I notice you're running Win 10 1909, which is pretty old. Are you able to install the latest VC++ 2017-2026 redist from https://learn.microsoft.com/en-us/cpp/windows/latest-supported-vc-redist?view=msvc-170#latest-supported-redistributable-version?

If not, you might need to compile llama.cpp yourself to run it on your system.

I installed the VC 2017-2026 redistributable, and it works. The VC Redistributable 2015-2022 I installed before seemed too old.

It outputs the expected content and loaded the AI model.

llama-cli.exe -m "C:\Users\jack\Downloads\gemma-3-1b-it-Q4_K_M.gguf"
load_backend: loaded RPC backend from C:\Users\jack\Downloads\llama-b7870-bin-win-cpu-x64\ggml-rpc.dll
load_backend: loaded CPU backend from C:\Users\jack\Downloads\llama-b7870-bin-win-cpu-x64\ggml-cpu-haswell.dll

Loading model...


▄▄ ▄▄
██ ██
██ ██  ▀▀█▄ ███▄███▄  ▀▀█▄    ▄████ ████▄ ████▄
██ ██ ▄█▀██ ██ ██ ██ ▄█▀██    ██    ██ ██ ██ ██
██ ██ ▀█▄██ ██ ██ ██ ▀█▄██ ██ ▀████ ████▀ ████▀
                                    ██    ██
                                    ▀▀    ▀▀

build      : b7870-eed25bc6b
model      : gemma-3-1b-it-Q4_K_M.gguf
modalities : text

available commands:
  /exit or Ctrl+C     stop or exit
  /regen              regenerate the last response
  /clear              clear the chat history
  /read               add a text file


>

Conversation Test:

> hello ai

Hello there! How can I help you today? 😊

Do you want to:

*   **Chat about something?** (Tell me what's on your mind)
*   **Get information?** (Ask me a question)
*   **Brainstorm ideas?** (We can work on a project together)
*   **Play a game?** (Like 20 questions or a simple riddle)

Let me know what you’d like to do!

[ Prompt: 63.0 t/s | Generation: 29.6 t/s ]

web ui

When I started the HTTP server, I thought a web UI would appear.
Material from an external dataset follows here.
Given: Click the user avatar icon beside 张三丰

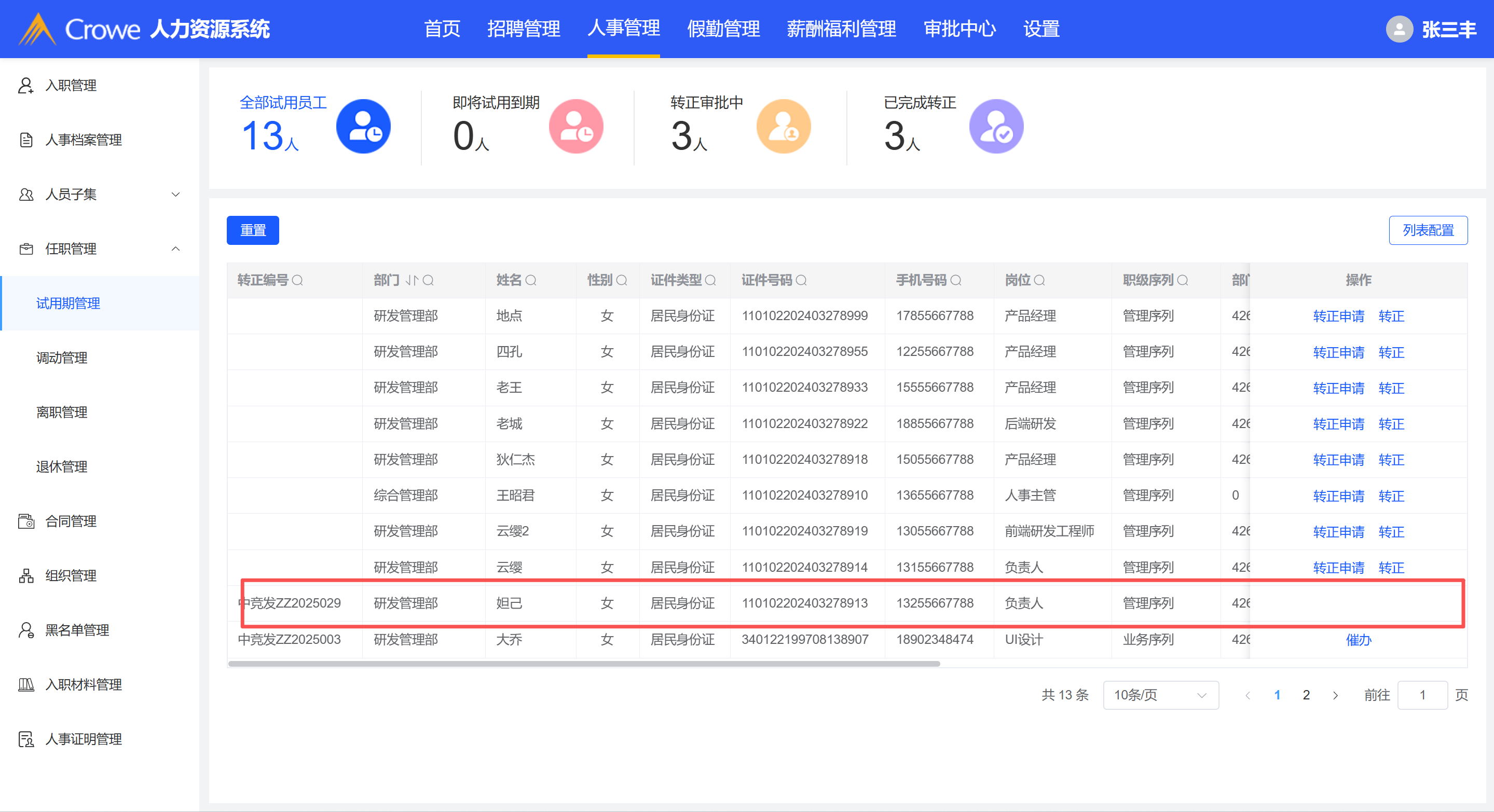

llama-server.exe -m C:\Users\jack\Downloads\gemma-3-1b-it-Q4_K_M.gguf

But when I accessed the browser, it showed a JSON page.

I searched online but couldn’t find any issues. In the end, I discovered that the 404 message was due to a missing file, and there was an index.html path in the URL. It turned out that my previous local web service also used this address, so the browser automatically redirected to index.html. I just cleared the cache in Firefox and it worked.

I refreshed the webpage again. The llama web UI appeared.

Successfully achieved a conversation

Summary

I feel that llama cpp is a bit easier to use than ollama. The installation package for llama cpp reaches 2GB, but ollama is only 30MB, very lightweight, and it includes many command-line tools and can even run a web UI, like a local AI website.

Loading local models with llama cpp is also simpler; you just need to use the -m parameter with a gguf model downloaded from anywhere. On the other hand, Ollama requires manually creating a model configuration file when using local models.

Ollama's model management and model downloading experience are better, and the model update speed is a bit faster.